She dropped the phone back onto the receiver. “Cops are at the Spot! I’ve got to go.”
Her boyfriend’s eyebrows knitted together. “I’ll come, too.”
“That’s sweet, but you don’t have to—”
“Janet! Of course I’m coming.” He hopped up with a scowl and snagged his shirt off the ground as he stalked out of the room.
She blew out a sigh. Somehow he’d taken her offer for him to stay home as an insult.
She slipped out of the lingerie and got dressed in her usual bar “uniform” of jeans and a T-shirt. So much for being spontaneous. She picked up an envelope off the dresser and left the room. Jason’s dad’s mail had inadvertently been mixed in with hers, and she tossed it on the hall table on her way to the front door.
William Brooks had moved in with them over the summer, after he and Jason’s mom argued their way through a messy divorce. The situation was not ideal, but Jason felt bad; his dad had nowhere else to go, so they’d been making the best of it.

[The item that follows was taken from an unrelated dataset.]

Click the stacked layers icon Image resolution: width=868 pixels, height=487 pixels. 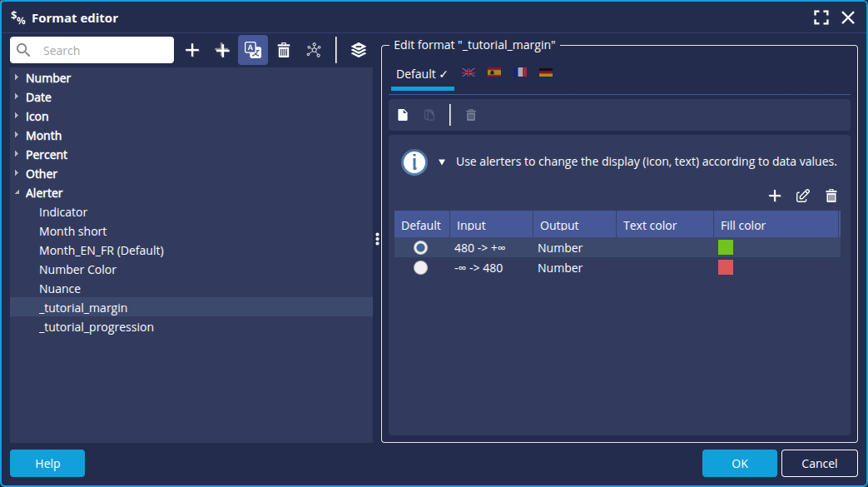pyautogui.click(x=359, y=50)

On the plus side, William had been working on their kitchen remodeling project. In the minus column, he spent a lot of time moping around the house. Janet struggled to feel empathy for the man; after all, you can’t cheat on a woman and then be mad when she leaves you!
“Ready?” she called to Jason.
“Let’s go.” He swept past her and she frowned. Every time she tried to do something nice, Jason took it as dismissive. William Brooks had brought his bad mojo from Memphis and Janet couldn’t wait for him to leave.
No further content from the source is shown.